To coincide with their current exhibition “The Gallery Tally Poster Project,” Woman Made Gallery (WMG) has issued the release of a report conducted in 2013 regarding gender representation in US commercial galleries. The exhibition is organized by executive director Claudine Isé and Los Angeles artist Micol Hebron and is a social engagement art project, which includes the work of more than 180 artists from all around the world. They not only collected data concerning the ratios of female and male artists in top contemporary art galleries but also visualized it in the form of art, in any medium of their choosing.
The report found persistent inequalities concerning the representation of women in commercial art galleries. According to an analytic essay written by Joanna Gardner-Huggett interpreting the data, women are less likely to land a solo exhibition in a commercial gallery than men in every city where data was collected. Gardner-Hugget also points out that curators often recognize that group shows achieve greater visibility for women.
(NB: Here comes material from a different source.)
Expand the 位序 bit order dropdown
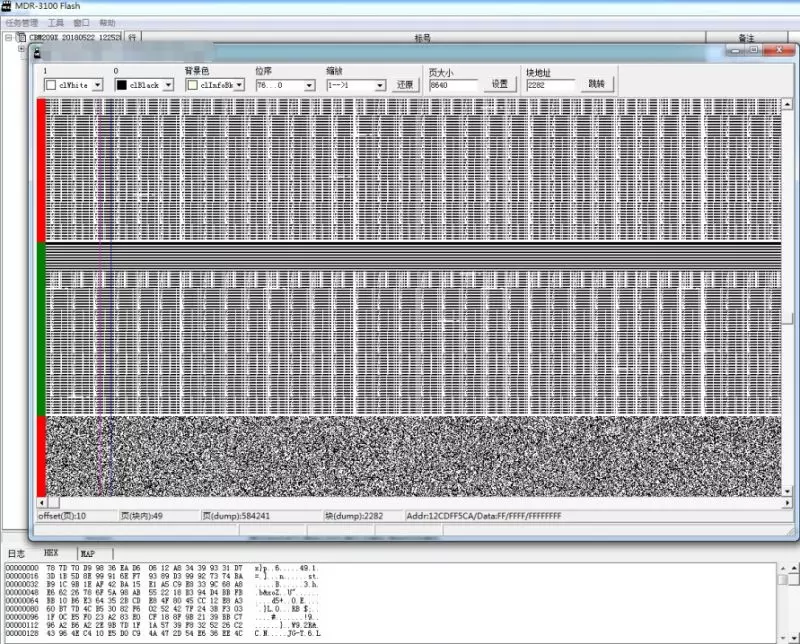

Although group shows mean that women will have more opportunities to feature their work, that is also the problem, argues Isé. “[Solo] shows give more prominent exposure to artists and are often considered more prestigious. So the fact that fewer women than men are being featured in solo exhibition as compared to group shows reveals the very real disparities that still exist in the art world when it comes to acknowledging the work of women artists.”
In an email exchange, Hebron listed the many reasons why “The Gallery Tally Poster Project” was a great way to bring the gender disparities in the art world into focus. “Many artists and artistic styles are represented. Each poster is designed by a different artist—therefore the collection of posters also functions as a database for contemporary artists who are concerned with gender equity, and who make great work themselves. Approximately seventy percent of the poster-makers in Gallery Tally are female-identified.”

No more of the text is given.